[Request] Copy all of the records below word for word, leaving out the pictures.

------ Excerpted records

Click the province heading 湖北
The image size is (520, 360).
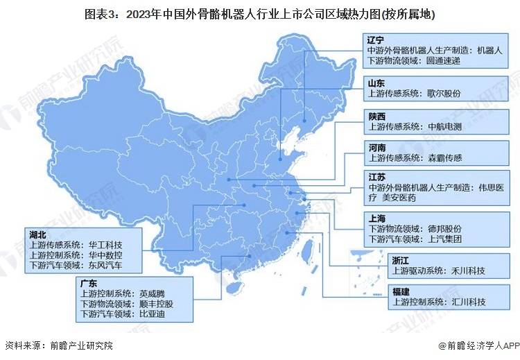click(x=38, y=234)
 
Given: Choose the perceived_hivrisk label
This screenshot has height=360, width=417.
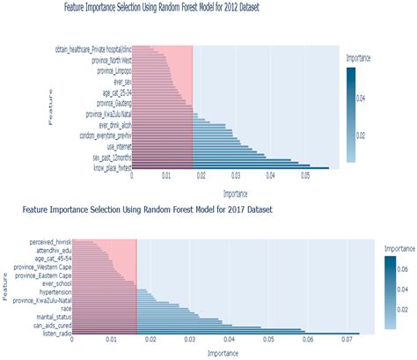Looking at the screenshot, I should [48, 240].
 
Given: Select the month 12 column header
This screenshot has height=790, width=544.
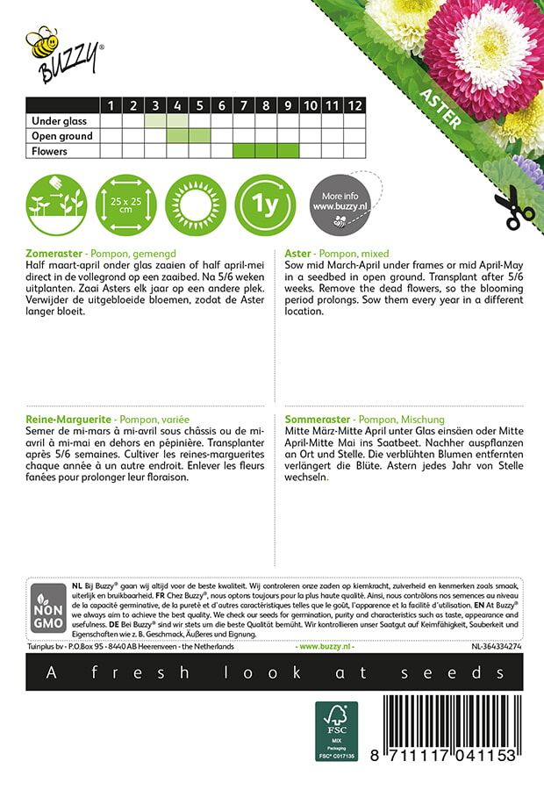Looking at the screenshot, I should coord(354,106).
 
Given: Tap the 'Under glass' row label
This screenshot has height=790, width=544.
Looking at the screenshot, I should coord(56,121).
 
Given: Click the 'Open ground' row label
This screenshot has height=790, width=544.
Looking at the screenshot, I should coord(61,136).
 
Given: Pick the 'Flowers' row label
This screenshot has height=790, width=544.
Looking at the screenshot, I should coord(48,151).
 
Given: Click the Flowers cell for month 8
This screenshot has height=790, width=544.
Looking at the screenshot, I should coord(266,151).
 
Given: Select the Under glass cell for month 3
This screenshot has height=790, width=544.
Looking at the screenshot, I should coord(155,121).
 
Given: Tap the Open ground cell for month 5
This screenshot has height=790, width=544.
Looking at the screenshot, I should coord(199,136).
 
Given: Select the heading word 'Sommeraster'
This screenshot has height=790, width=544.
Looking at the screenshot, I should coord(319,420).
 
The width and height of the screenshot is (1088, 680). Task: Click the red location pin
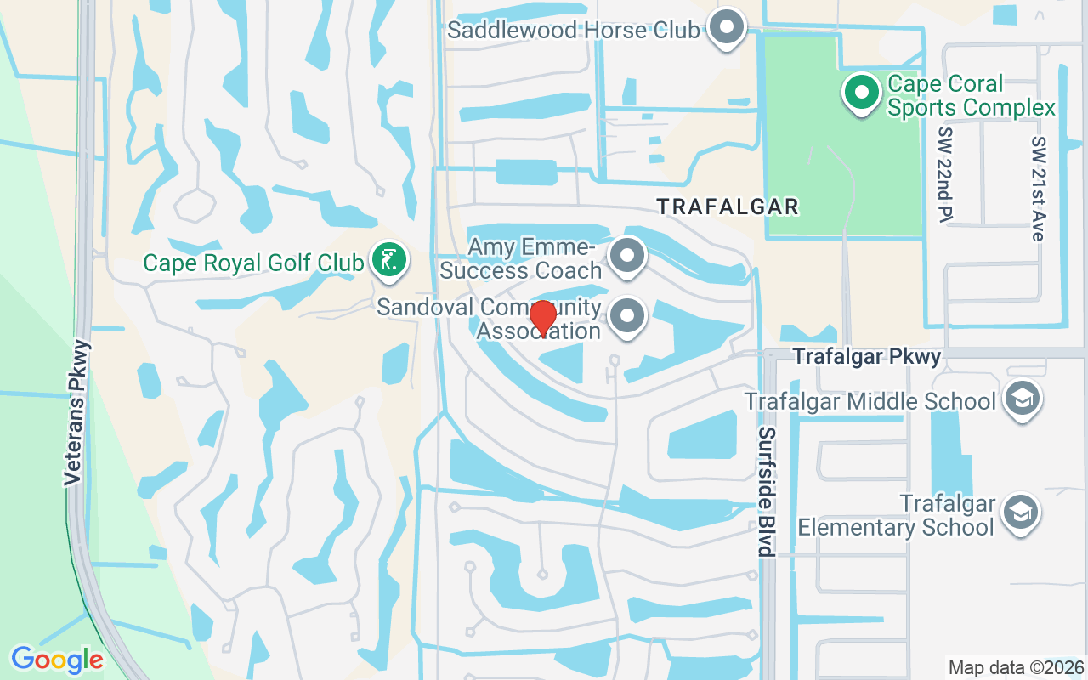[x=542, y=318]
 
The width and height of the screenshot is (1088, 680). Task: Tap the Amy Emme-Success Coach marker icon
[x=628, y=255]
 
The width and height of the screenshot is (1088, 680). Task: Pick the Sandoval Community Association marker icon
[x=628, y=317]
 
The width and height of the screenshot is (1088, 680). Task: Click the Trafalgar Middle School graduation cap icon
[x=1021, y=400]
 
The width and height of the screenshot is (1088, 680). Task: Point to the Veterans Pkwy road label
[x=76, y=412]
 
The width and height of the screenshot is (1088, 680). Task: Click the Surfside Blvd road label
[x=767, y=491]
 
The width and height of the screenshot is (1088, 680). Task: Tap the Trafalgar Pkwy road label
[x=867, y=357]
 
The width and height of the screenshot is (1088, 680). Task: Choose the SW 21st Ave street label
[x=1037, y=189]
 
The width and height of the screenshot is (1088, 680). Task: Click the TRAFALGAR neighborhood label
[x=728, y=207]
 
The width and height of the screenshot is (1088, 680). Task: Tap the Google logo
[x=57, y=660]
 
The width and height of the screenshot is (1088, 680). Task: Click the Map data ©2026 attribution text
[x=1016, y=667]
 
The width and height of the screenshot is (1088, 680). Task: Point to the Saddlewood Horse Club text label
[x=574, y=31]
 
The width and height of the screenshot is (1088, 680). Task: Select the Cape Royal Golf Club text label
[x=253, y=263]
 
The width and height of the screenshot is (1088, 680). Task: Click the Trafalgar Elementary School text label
[x=896, y=515]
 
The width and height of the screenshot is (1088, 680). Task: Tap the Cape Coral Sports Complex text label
[x=971, y=96]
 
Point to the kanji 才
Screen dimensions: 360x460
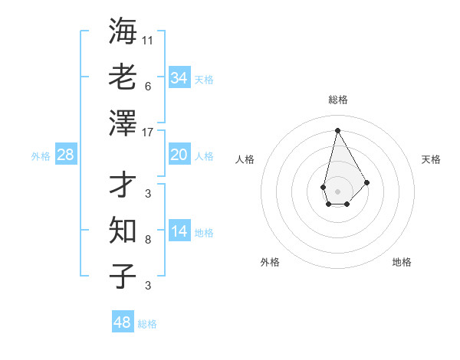pos(123,184)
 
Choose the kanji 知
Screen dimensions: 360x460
pos(123,229)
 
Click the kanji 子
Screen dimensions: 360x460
pos(123,275)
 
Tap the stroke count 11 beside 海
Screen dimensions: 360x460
pos(148,40)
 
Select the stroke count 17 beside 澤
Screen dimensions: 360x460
pos(148,132)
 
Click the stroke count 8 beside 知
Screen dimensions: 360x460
pos(148,240)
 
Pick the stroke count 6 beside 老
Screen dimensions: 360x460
pos(148,86)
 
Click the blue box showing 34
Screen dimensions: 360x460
pos(179,78)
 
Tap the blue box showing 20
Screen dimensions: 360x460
pos(179,155)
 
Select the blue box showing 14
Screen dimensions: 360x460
pos(179,231)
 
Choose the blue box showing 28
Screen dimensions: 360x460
pos(65,155)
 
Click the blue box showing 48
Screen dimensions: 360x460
pos(122,322)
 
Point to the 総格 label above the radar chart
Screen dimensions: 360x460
pos(338,100)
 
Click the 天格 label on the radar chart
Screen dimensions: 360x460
pos(431,159)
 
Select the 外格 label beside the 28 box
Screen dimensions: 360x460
pos(41,156)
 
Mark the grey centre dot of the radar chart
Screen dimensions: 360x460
pos(337,191)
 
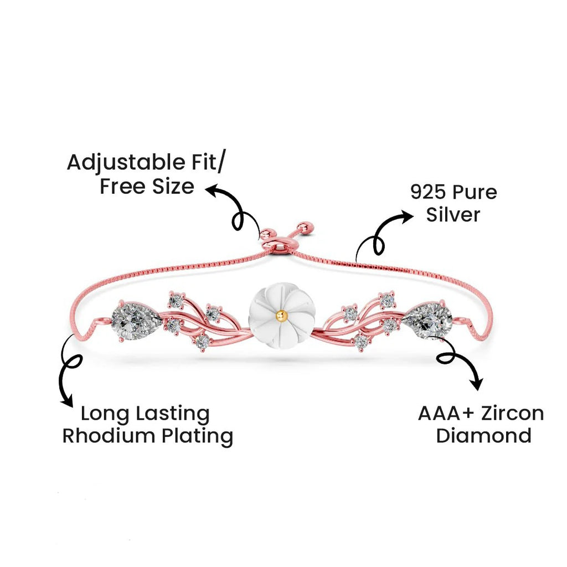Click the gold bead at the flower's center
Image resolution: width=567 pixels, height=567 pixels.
(x=281, y=315)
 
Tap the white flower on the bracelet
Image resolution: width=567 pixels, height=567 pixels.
(x=282, y=316)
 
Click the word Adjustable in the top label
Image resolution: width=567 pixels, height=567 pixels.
(x=126, y=163)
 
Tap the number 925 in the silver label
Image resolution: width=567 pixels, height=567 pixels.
(x=428, y=192)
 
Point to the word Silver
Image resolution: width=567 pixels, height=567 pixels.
(x=453, y=214)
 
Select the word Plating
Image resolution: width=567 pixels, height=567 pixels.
(x=197, y=437)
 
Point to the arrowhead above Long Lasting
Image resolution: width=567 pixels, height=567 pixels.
(x=67, y=400)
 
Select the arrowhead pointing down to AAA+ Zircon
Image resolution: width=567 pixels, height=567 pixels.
(x=477, y=383)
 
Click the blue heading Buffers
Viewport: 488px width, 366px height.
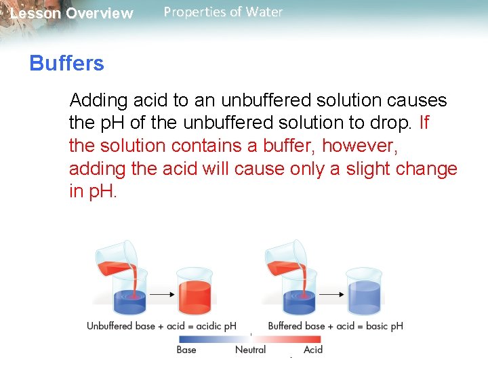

------------

[The completed task]
Click the province heading 湖北
The image size is (520, 360).
click(x=38, y=234)
 
Given: Choose the perceived_hivrisk label
This screenshot has height=360, width=417.
Looking at the screenshot, I should [48, 240].
 
Given: Select the month 12 column header
This screenshot has height=790, width=544.
Looking at the screenshot, I should coord(354,106).
 
Given: Tap the 'Under glass' row label
This screenshot has height=790, width=544.
Looking at the screenshot, I should coord(56,121).
 
Given: Click the 'Open ground' row label
This screenshot has height=790, width=544.
Looking at the screenshot, I should coord(61,136).
 
Given: Pick the 'Flowers' row label
This screenshot has height=790, width=544.
Looking at the screenshot, I should coord(48,151).
 
Given: Click the Flowers cell for month 8
This screenshot has height=790, width=544.
Looking at the screenshot, I should coord(266,151).
 
Given: Select the Under glass cell for month 3
This screenshot has height=790, width=544.
Looking at the screenshot, I should coord(155,121).
 
Given: Tap the Open ground cell for month 5
This screenshot has height=790, width=544.
Looking at the screenshot, I should coord(199,136).
 
Given: Select the heading word 'Sommeraster'
This screenshot has height=790, width=544.
Looking at the screenshot, I should coord(319,420).
 
The width and height of the screenshot is (1088, 680). Task: Click the red location pin
[x=542, y=318]
 
The width and height of the screenshot is (1088, 680). Task: Tap the Amy Emme-Success Coach marker icon
[x=628, y=255]
 
The width and height of the screenshot is (1088, 680). Task: Pick the Sandoval Community Association marker icon
[x=628, y=317]
 
The width and height of the screenshot is (1088, 680). Task: Click the Trafalgar Middle School graduation cap icon
[x=1021, y=400]
 
The width and height of the screenshot is (1088, 680). Task: Point to the Veterans Pkwy road label
[x=76, y=412]
 
The width and height of the screenshot is (1088, 680). Task: Click the Surfside Blvd road label
[x=767, y=491]
 
The width and height of the screenshot is (1088, 680). Task: Tap the Trafalgar Pkwy road label
[x=867, y=357]
 
The width and height of the screenshot is (1088, 680). Task: Choose the SW 21st Ave street label
[x=1037, y=189]
 
The width and height of the screenshot is (1088, 680). Task: Click the TRAFALGAR neighborhood label
[x=728, y=207]
 
The width and height of the screenshot is (1088, 680). Task: Tap the Google logo
[x=57, y=660]
 
The width and height of the screenshot is (1088, 680). Task: Click the Map data ©2026 attribution text
[x=1016, y=667]
 
The width and height of the screenshot is (1088, 680). Task: Point to the Saddlewood Horse Club text label
[x=574, y=31]
 
The width and height of the screenshot is (1088, 680). Task: Select the Cape Royal Golf Club text label
[x=253, y=263]
 
The width and height of the screenshot is (1088, 680). Task: Click the Trafalgar Elementary School text label
[x=896, y=515]
 
The width and height of the screenshot is (1088, 680). Task: Tap the Cape Coral Sports Complex text label
[x=971, y=96]
 
Point to the kanji 才
Screen dimensions: 360x460
pos(123,184)
 
Choose the kanji 知
Screen dimensions: 360x460
pos(123,229)
 
Click the kanji 子
Screen dimensions: 360x460
pos(123,275)
 
Tap the stroke count 11 beside 海
Screen dimensions: 360x460
pos(148,40)
 
Select the stroke count 17 beside 澤
Screen dimensions: 360x460
pos(148,132)
 
Click the stroke count 8 beside 知
Screen dimensions: 360x460
pos(148,240)
 
Pick the stroke count 6 beside 老
Screen dimensions: 360x460
pos(148,86)
 
Click the blue box showing 34
Screen dimensions: 360x460
pos(179,78)
 
Tap the blue box showing 20
Screen dimensions: 360x460
pos(179,155)
 
Select the blue box showing 14
Screen dimensions: 360x460
pos(179,231)
 
Choose the blue box showing 28
Screen dimensions: 360x460
pos(65,155)
 
Click the blue box showing 48
Screen dimensions: 360x460
pos(122,322)
 
Point to the 総格 label above the radar chart
Screen dimensions: 360x460
pos(338,100)
 
Click the 天格 label on the radar chart
Screen dimensions: 360x460
pos(431,159)
 
Select the 外格 label beside the 28 box
Screen dimensions: 360x460
pos(41,156)
 
Mark the grey centre dot of the radar chart
Screen dimensions: 360x460
pos(337,191)
 
Click the gold bead at the flower's center
Image resolution: width=567 pixels, height=567 pixels.
(x=281, y=315)
 
Tap the white flower on the bracelet
Image resolution: width=567 pixels, height=567 pixels.
(x=282, y=316)
 
Click the word Adjustable in the top label
Image resolution: width=567 pixels, height=567 pixels.
(x=126, y=163)
 
Tap the number 925 in the silver label
Image resolution: width=567 pixels, height=567 pixels.
(x=428, y=192)
 
Point to the word Silver
Image resolution: width=567 pixels, height=567 pixels.
(x=453, y=214)
 
Select the word Plating
Image resolution: width=567 pixels, height=567 pixels.
(x=197, y=437)
 
Point to the arrowhead above Long Lasting
Image resolution: width=567 pixels, height=567 pixels.
(x=67, y=400)
 
Select the arrowhead pointing down to AAA+ Zircon
Image resolution: width=567 pixels, height=567 pixels.
(x=477, y=383)
 
Click the blue heading Buffers
Viewport: 488px width, 366px height.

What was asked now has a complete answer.